### Work instructions
With the pictures left out, write out exactly the lines of the listing below that run from the line with "Viewport: 379px width, 231px height." through the line with "Task: Open the DEBUG CONSOLE tab".

### Information given

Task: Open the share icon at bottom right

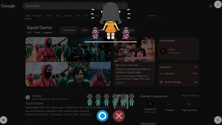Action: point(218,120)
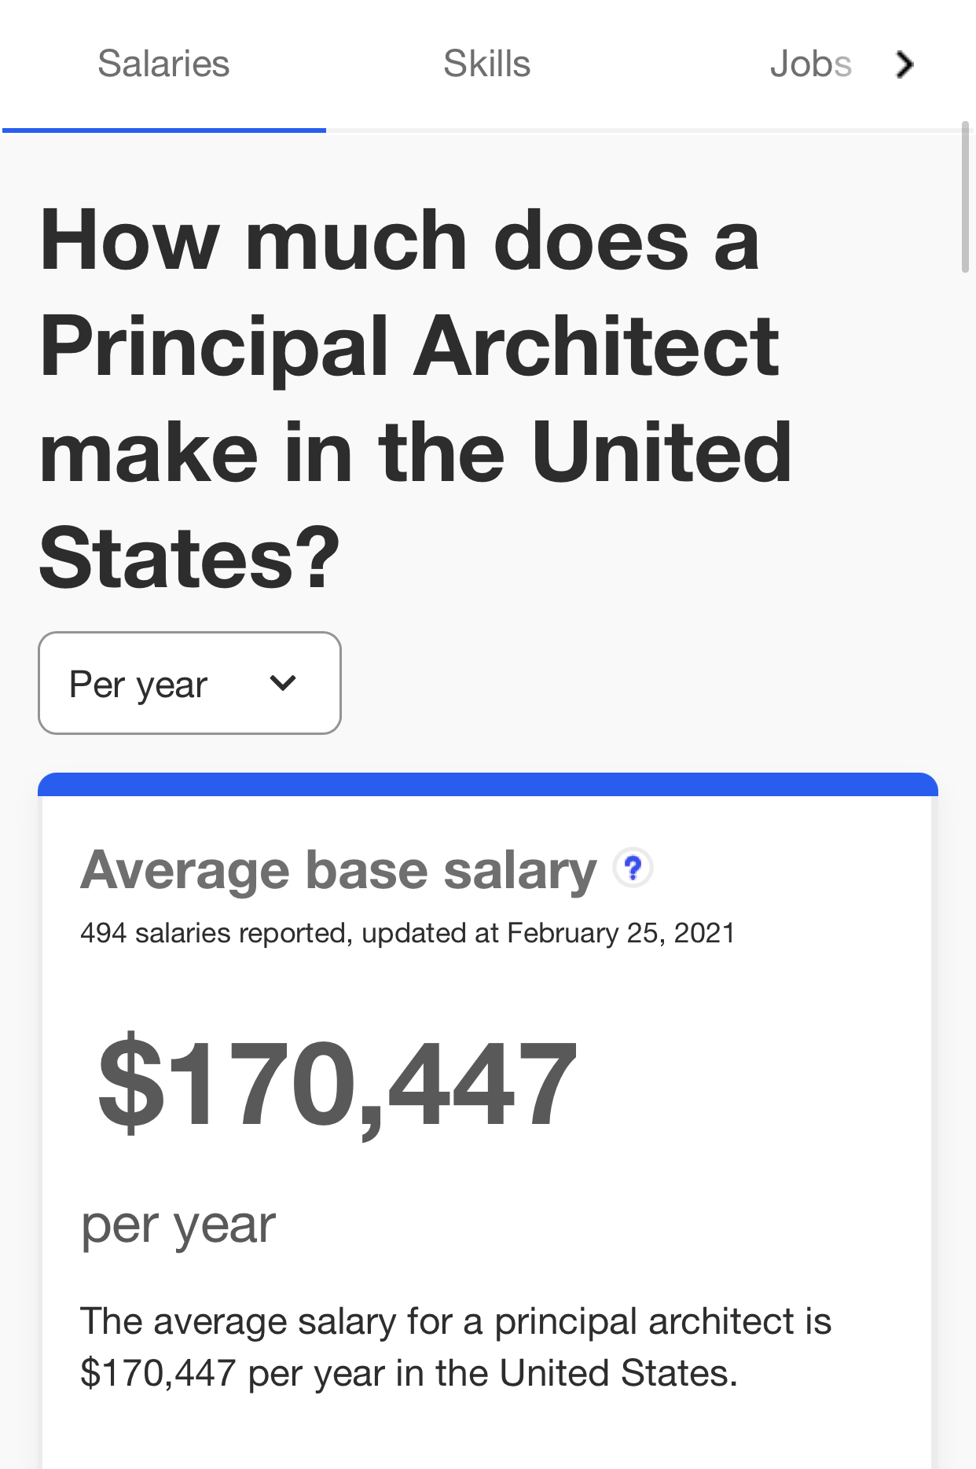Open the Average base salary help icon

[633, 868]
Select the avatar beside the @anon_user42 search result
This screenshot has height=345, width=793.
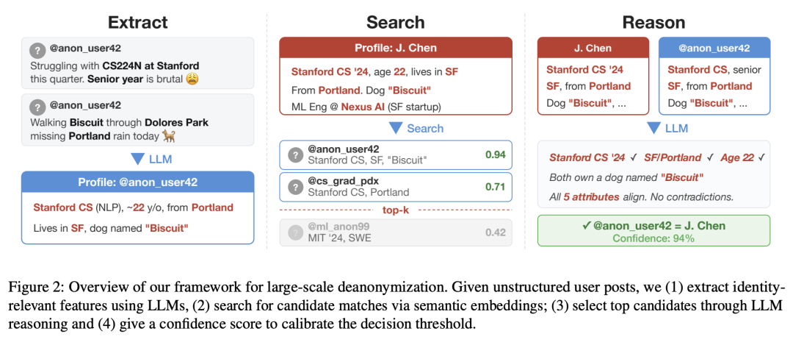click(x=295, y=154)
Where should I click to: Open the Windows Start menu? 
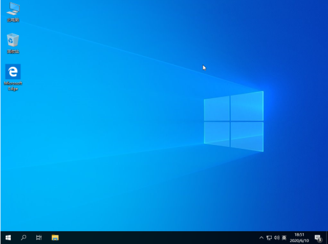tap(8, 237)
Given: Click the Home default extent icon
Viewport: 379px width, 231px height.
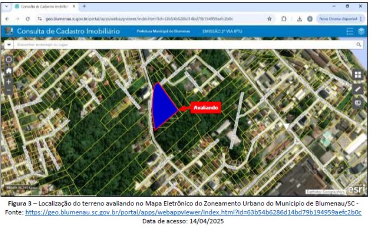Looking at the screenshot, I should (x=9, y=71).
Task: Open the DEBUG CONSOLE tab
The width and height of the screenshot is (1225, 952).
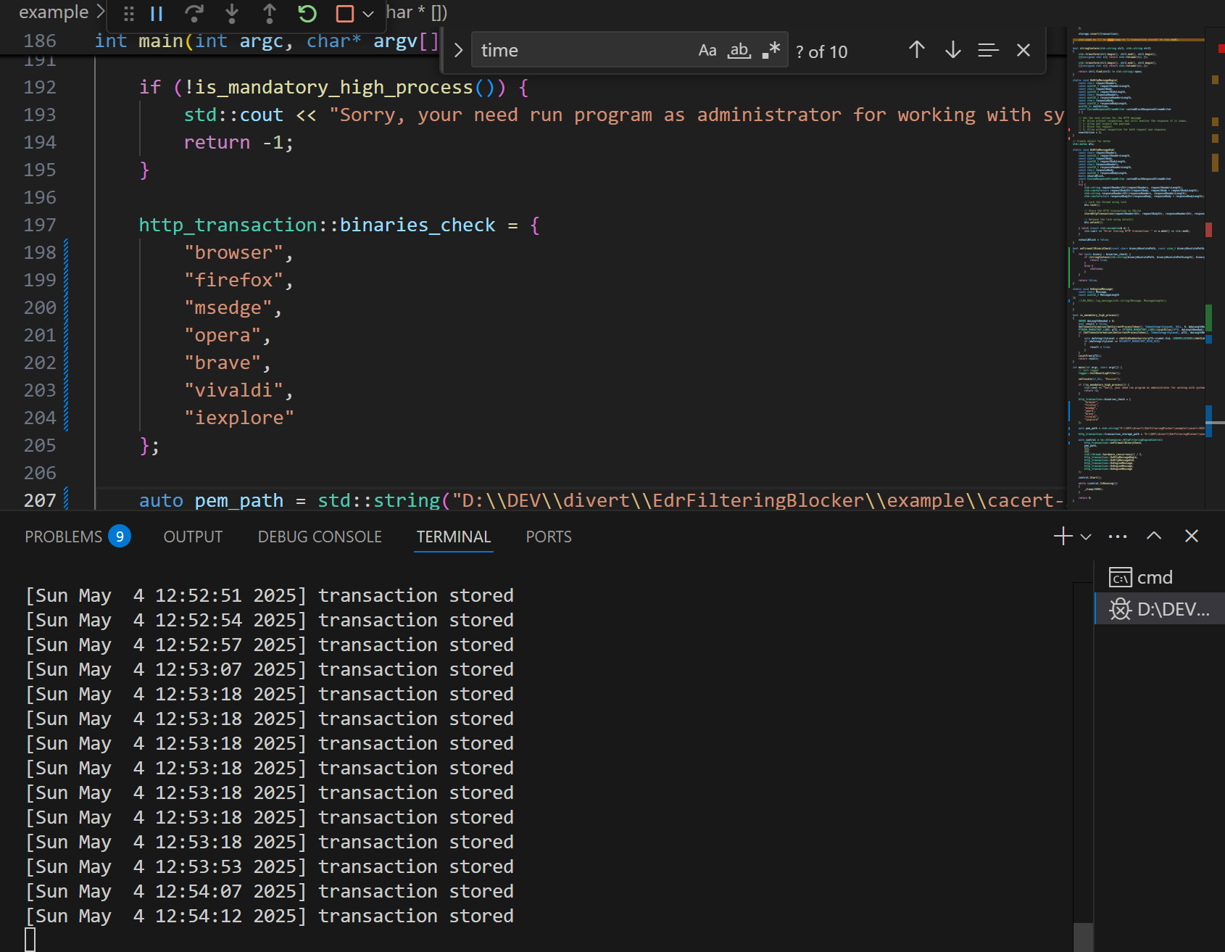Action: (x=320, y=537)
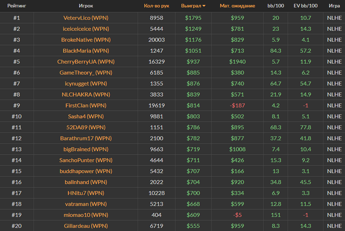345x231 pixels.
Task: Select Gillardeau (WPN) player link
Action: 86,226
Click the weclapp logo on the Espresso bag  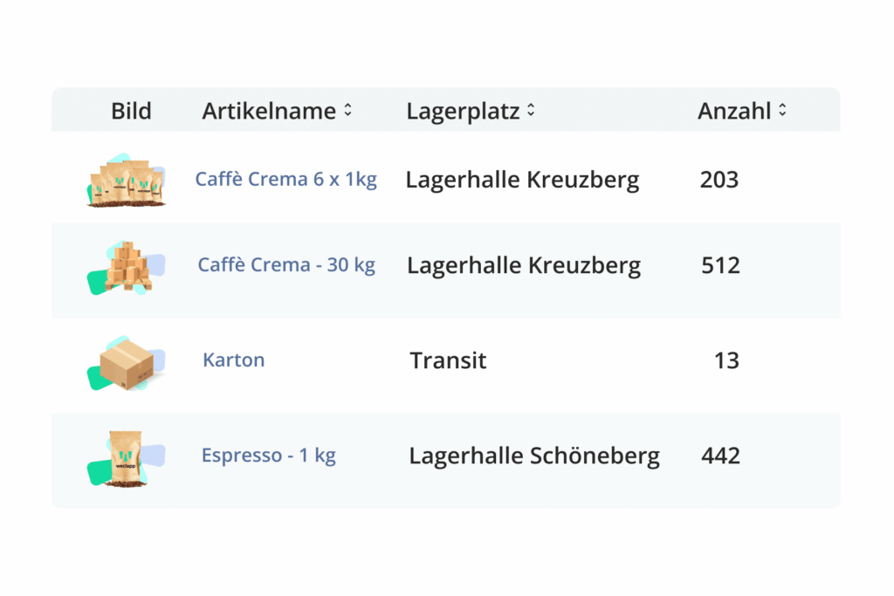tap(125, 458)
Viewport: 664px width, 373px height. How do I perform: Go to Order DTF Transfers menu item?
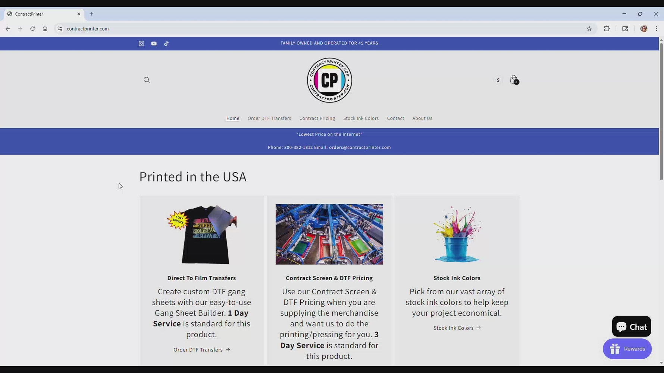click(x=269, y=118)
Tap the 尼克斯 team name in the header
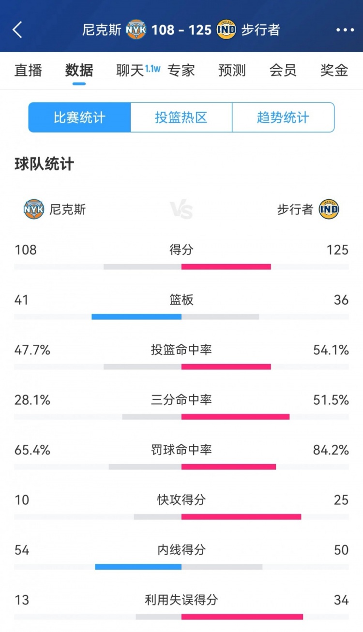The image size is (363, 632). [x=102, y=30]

### Output for this exercise
Viewport: 379px width, 231px height.
Looking at the screenshot, I should (x=9, y=71).
Task: Open the DEBUG CONSOLE tab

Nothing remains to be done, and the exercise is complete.